The real-life heist occurred just days after a similar fictitious one was depicted on an episode of Silicon Valley. Known as a "51 percent" attack, a grouping of crypto miners on the show collectively seized control of a crypto platform and proceeded to rob it blind.
At the time when the episode aired, 51 percent attacks were believed to be merely theoretical – a far-fetched possibility that could one day strike the crypto world. But when one occurred just a few days later, it revealed the true vulnerability of the crypto world. (Related: Wall Street Journal confirms Bitcoin is a bust.)
The way it works is that, similar to more popular cryptocurrencies like Bitcoin and Ethereum, the three aforementioned cryptos are verified by the larger crypto-owning community. Thousands or even millions of computers worldwide essentially independently verify the movement of each crypto blockchain, tracking and updating the distributed ledgers that basically keep track of the total amount of digital money that's present.
During a 51 percent attack, however, this independent, open-source model is replaced by a smaller grouping of malicious users who essentially hijack the majority of the network's total computing power – hence the 51 percent – in order to redirect other people's online funds into their own accounts.

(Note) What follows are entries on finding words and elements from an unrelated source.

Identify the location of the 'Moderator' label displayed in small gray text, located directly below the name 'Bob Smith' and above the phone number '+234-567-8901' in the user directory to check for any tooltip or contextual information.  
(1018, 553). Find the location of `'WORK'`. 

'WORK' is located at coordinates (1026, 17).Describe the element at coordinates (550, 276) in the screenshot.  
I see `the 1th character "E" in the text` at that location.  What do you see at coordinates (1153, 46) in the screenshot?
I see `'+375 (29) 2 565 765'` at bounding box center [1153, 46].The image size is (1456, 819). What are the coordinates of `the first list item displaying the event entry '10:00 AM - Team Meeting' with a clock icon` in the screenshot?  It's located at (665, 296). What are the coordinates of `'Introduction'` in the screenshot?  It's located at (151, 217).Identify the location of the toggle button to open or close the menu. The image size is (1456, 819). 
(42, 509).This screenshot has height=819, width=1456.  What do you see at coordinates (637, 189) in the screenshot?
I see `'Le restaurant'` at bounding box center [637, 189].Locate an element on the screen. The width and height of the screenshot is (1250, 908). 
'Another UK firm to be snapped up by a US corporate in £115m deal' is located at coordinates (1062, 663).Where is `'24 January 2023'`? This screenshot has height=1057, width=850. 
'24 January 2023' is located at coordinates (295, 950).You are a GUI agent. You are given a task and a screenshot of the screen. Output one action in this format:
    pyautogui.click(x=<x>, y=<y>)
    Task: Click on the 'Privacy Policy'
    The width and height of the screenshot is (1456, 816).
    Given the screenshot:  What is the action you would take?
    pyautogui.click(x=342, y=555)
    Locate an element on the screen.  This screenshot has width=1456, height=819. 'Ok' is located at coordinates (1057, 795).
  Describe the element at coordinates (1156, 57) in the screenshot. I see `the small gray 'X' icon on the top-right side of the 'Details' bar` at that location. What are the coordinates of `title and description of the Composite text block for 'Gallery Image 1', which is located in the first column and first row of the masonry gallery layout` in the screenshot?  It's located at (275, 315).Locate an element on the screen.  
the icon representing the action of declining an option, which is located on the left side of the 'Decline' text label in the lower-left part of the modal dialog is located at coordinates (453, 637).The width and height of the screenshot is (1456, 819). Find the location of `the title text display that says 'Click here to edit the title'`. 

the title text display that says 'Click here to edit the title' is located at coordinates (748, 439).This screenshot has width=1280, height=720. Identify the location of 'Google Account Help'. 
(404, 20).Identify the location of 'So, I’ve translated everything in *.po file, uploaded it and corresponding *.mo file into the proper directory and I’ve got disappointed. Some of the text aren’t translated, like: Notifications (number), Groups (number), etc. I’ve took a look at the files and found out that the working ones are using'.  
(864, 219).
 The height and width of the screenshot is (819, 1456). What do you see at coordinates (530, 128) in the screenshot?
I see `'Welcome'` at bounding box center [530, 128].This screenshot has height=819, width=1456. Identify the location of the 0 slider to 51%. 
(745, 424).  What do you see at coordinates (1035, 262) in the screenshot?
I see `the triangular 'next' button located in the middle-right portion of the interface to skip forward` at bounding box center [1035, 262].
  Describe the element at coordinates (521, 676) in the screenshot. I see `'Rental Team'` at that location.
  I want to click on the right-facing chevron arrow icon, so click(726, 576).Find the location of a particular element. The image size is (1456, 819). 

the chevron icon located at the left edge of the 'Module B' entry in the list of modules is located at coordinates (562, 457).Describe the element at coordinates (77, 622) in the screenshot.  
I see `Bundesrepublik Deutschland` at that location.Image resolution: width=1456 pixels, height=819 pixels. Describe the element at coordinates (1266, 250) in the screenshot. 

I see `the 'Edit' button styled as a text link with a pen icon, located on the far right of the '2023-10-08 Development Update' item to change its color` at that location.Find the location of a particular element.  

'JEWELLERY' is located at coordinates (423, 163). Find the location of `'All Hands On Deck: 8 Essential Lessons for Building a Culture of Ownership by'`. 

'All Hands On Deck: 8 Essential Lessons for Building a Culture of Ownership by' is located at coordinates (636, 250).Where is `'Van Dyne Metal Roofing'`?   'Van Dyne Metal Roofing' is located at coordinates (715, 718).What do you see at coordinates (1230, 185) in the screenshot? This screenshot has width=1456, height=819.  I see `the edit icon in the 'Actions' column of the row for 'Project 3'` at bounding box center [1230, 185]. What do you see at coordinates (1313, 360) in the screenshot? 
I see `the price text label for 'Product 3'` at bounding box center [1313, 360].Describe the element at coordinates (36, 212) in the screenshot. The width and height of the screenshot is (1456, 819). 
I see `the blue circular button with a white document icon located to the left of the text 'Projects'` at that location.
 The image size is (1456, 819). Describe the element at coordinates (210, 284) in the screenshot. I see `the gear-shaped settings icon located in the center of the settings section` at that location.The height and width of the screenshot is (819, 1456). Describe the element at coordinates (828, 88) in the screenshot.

In essence, by capturing a majority of the network, hackers are able to forge transactions in their own favor. This includes giving them the power to spend the same coins twice, for instance, completely undermining the integrity of the blockchain network.
"In cryptocurrencies, the longest chain of transactions becomes 'the' blockchain that describes the current state of the system," explains Motherboard.Vice.com. "Malicious miners can take advantage of this if they control the majority of the network's computer power. A miner that achieves this can privately mine blocks at a pace that overtakes the original blockchain, essentially creating a fork."
Researchers familiar with how cryptos work have long warned that such attacks are a theoretical possibility. When two attacks of this nature occurred to smaller and more unknown cryptocurrencies back in 2016, this theoretical possibility became an actual possibility – especially for the major cryptos like Bitcoin and Ethereum.
The reason nobody's been concerned since about a 51 percent attack on a major crypto network is that it's much more difficult, if not impossible, to hijack a blockchain of any notable size. One would need an inordinate amount of computing power – enough to fill multiple large, dedicated warehouses full of servers. It would also be prohibitively expensive to hijack, say, the Bitcoin network, because its market cap has reached the hundreds of billions.
Another disincentive is the fact that performing such a heist on a major crypto could destroy its value, which would make it essentially worthless for the hackers trying to steal it. Still, there are concerns among some that the Wild West of online cryptocurrency is on the verge of becoming even wilder.
"In the past, miners have been quite docile and compliant, partly because they lacked the technical sophistication to launch attacks, and partly because there weren't that many options on which coins to attack," says Emin Gün Sirer, an assistant professor researching distributed systems at Cornell University. "We are now beginning to see miners act more strategically."